Taking unoccupied units out of the picture, this means that around 20% of all households in Steamboat Springs are living in regulated units, said Russell-Carlson. 

“We were pretty impressed by that (statistic) …. you guys have made a lot of progress in the last 10, 15 years,” said Duffany. 

Sixty percent of renters are low-income — defined as making less than 80% AMI, or roughly $90,000 for a two-person household — and over 40% have moved unwillingly in the last five years due to a range of displacement factors, such as rent increases, eviction and landlords converting properties to vacation rentals. 

Over a third of renters are considered “extremely cost-burdened,” meaning they are paying over half of their income for housing. 

Duffany explained that Steamboat needs 1,573 units for the town to “catch up” with demand, and approximately 767 units for it to “keep up” with projected demand over the next decade, for a total of 2,340 additional units, or around 230 units added per year.
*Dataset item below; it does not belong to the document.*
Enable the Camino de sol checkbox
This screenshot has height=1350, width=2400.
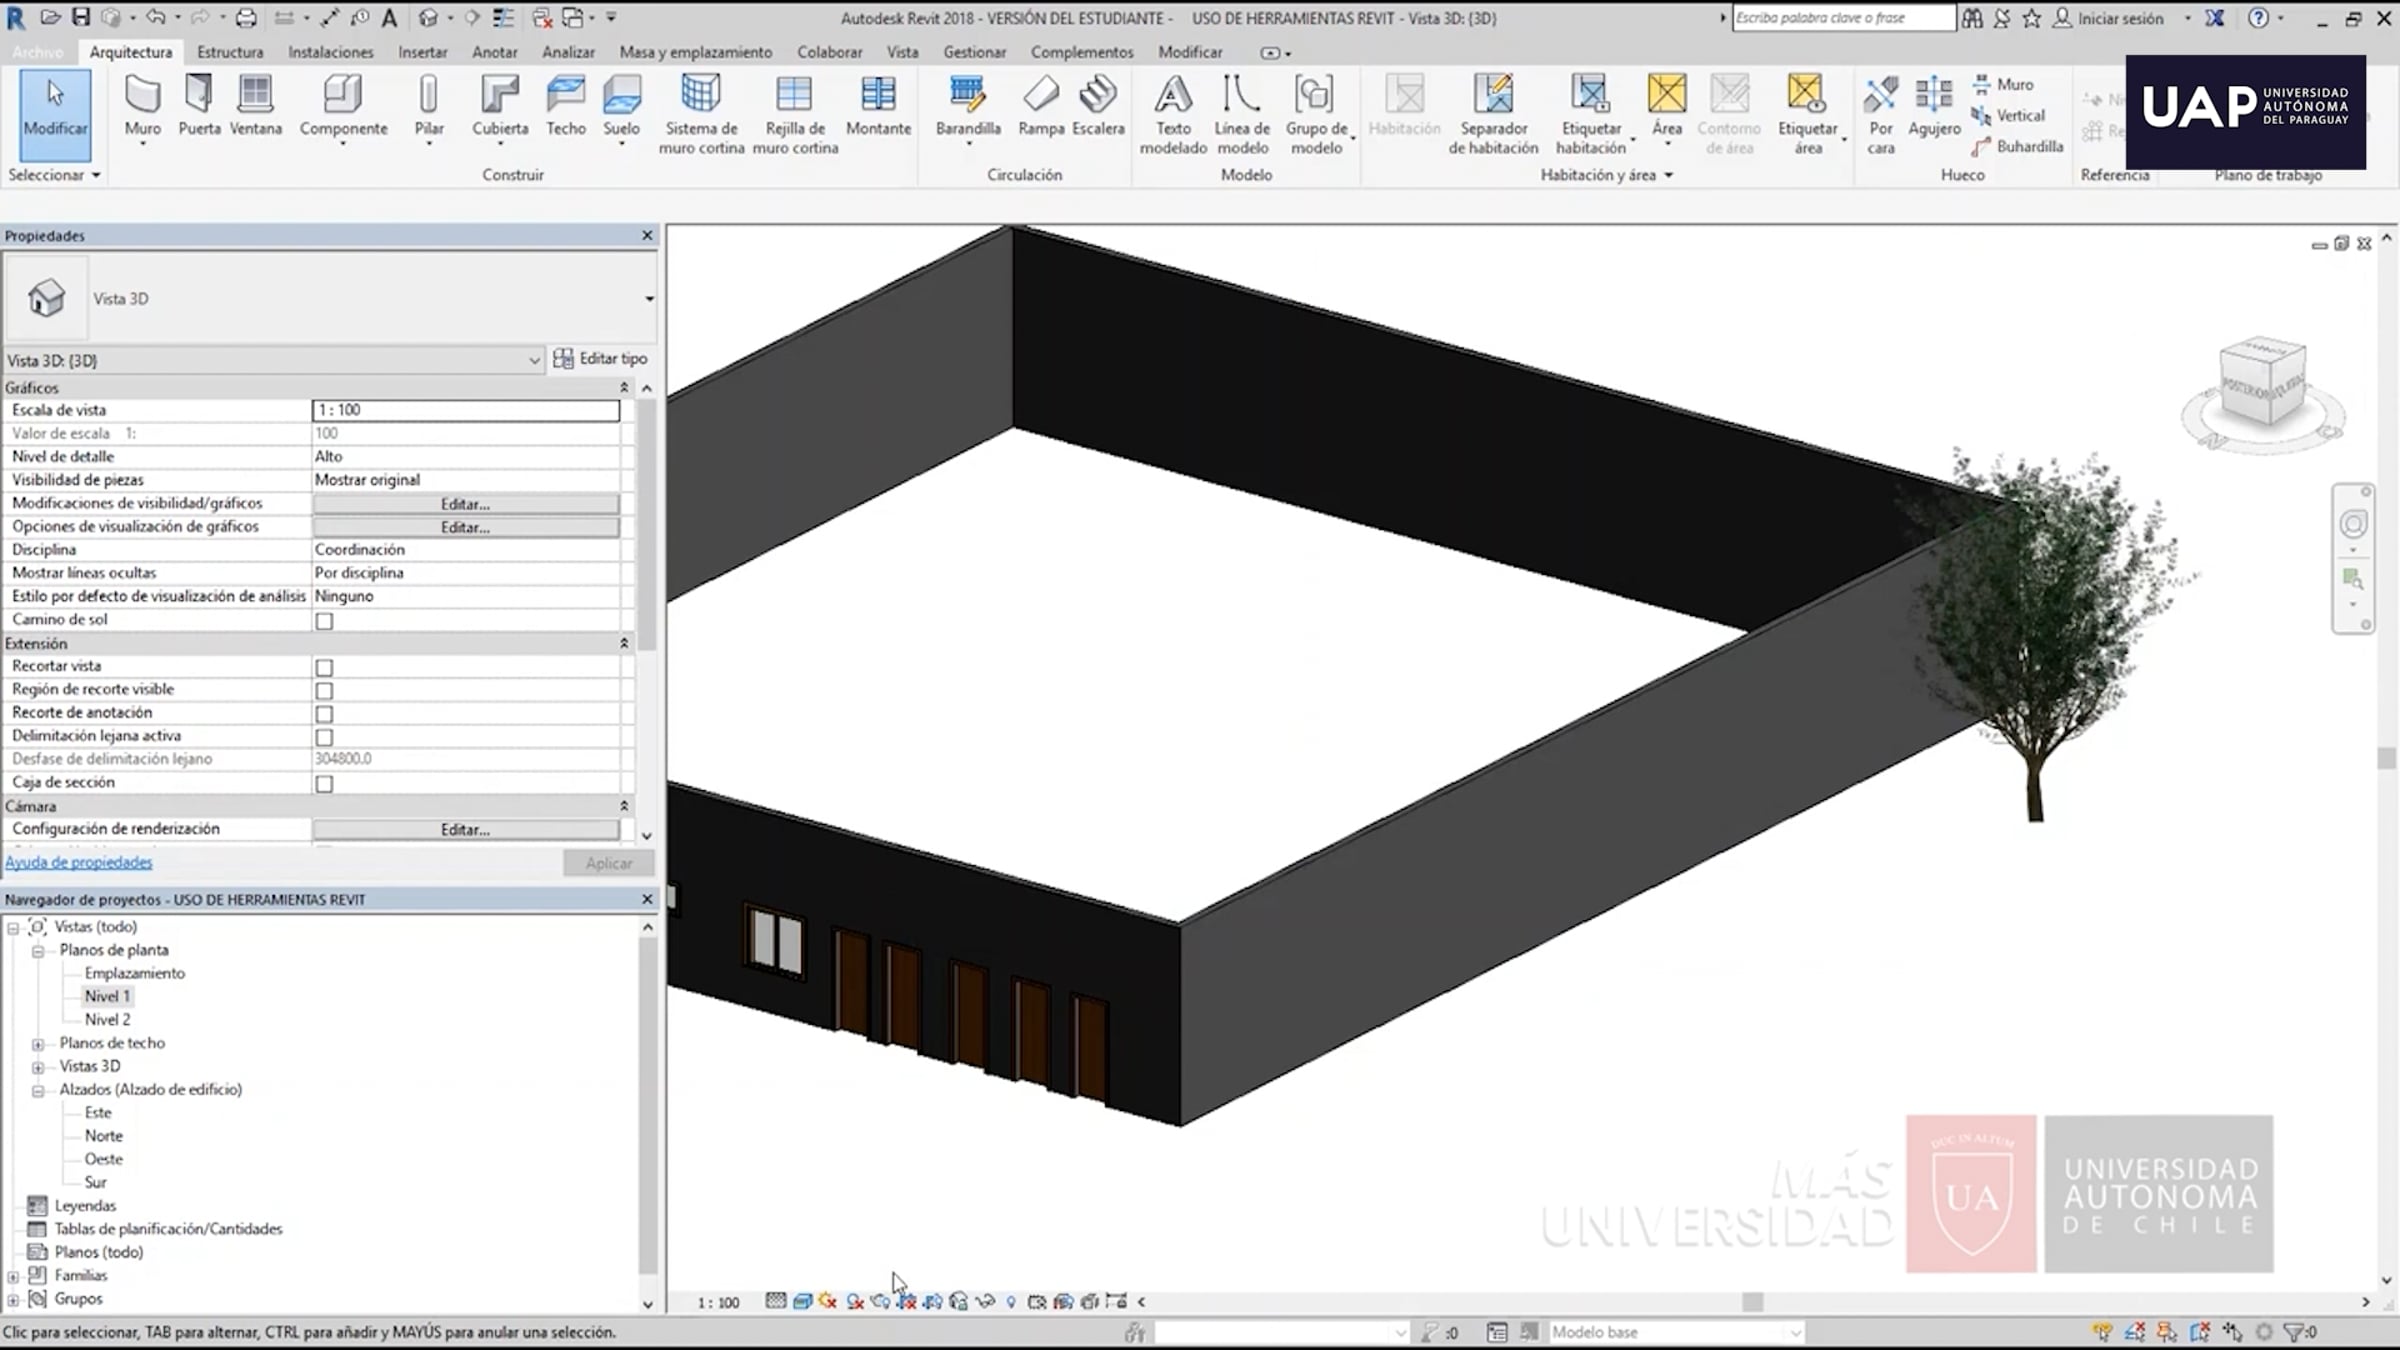324,621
Most critical would be additional housing for the 50-80% AMI segment of the population, which he called the “core workforce.” 
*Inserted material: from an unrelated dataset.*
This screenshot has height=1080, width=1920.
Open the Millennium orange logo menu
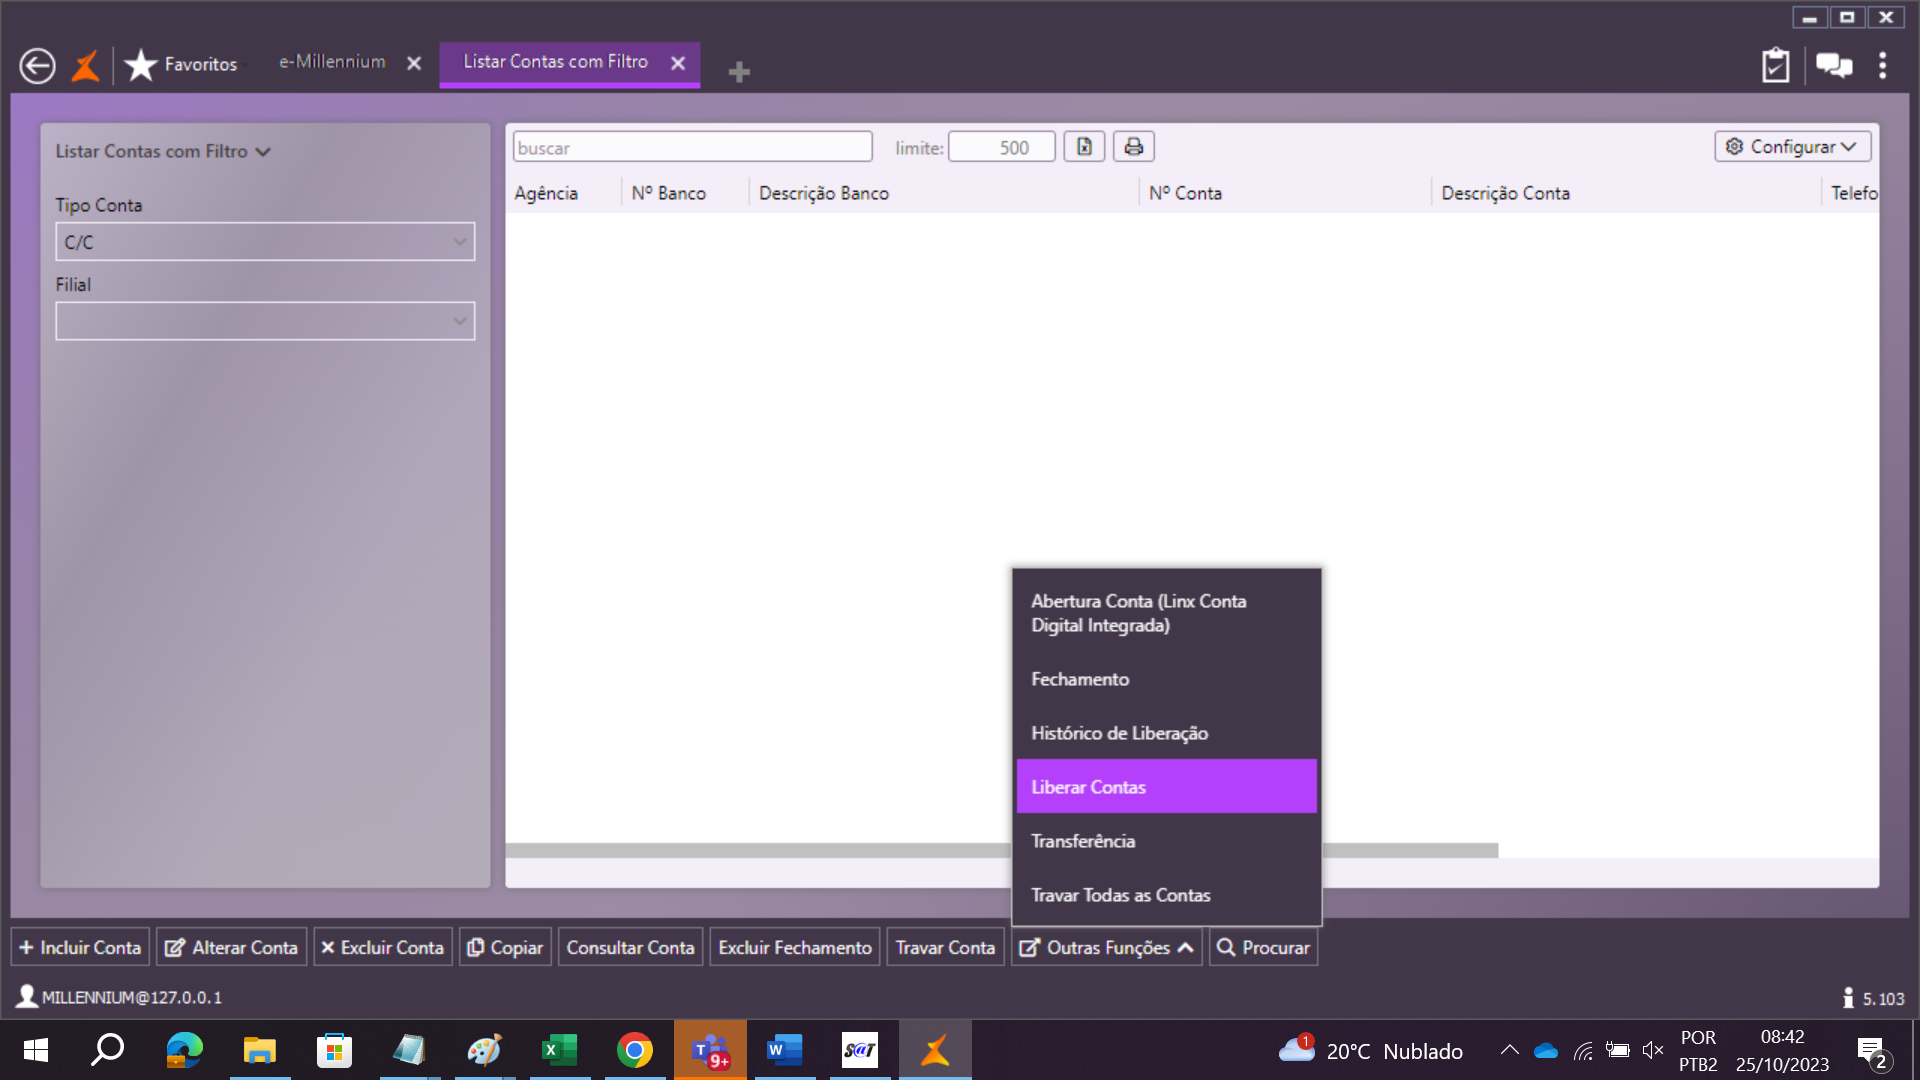[86, 66]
“We really, really encourage people not to focus on the total numbers, but to look at the patterns,” said Duffany. “It’s tricky here because the housing needs … we’ve really found that they’re all over the spectrum.”

The consultants then presented their recommendations: that the city deploy its short-term rental tax funds to develop a range of housing units; that YVHA’s mill tax levy, currently set to expire in 2027, be extended; that the city consider other financial incentives for development; and that they preserve affordable housing with deed restrictions. 

The city approved a $3 million pilot deed restriction program funded by STR tax revenue in the spring. As of this week, the pre-screening form for the program, dubbed Home Base Steamboat, is open, the city announced Tuesday.

Duffany and Russell-Carlson also recommended the city place affordability guarantees on new regulated housing and track development progress, as well as expanding existing programs to reach residents vulnerable to displacement. 

Council President Steve Muntean questioned whether the combination of “catch-up” units and new units potentially added over the next decade would be sufficient to house both employees currently here and new employees coming to Steamboat down the road. “What percentage of those units would go to those people who are cost-burdened now?” he asked. “Because it would seem to me that we could end up with a situation where we couldn’t bring any new employees into town …”

Duffany admitted the data is vague and that no community can realistically build enough housing to consistently meet its affordable housing needs. 

“I would just encourage this community to sort of think about, like, do we want to more formally think about how we do housing-related planning at the regional scale between now and … six years from now?” said Calvert at the close of the discussion. “And I really think that is for elected leaders and community leaders to arrive at.”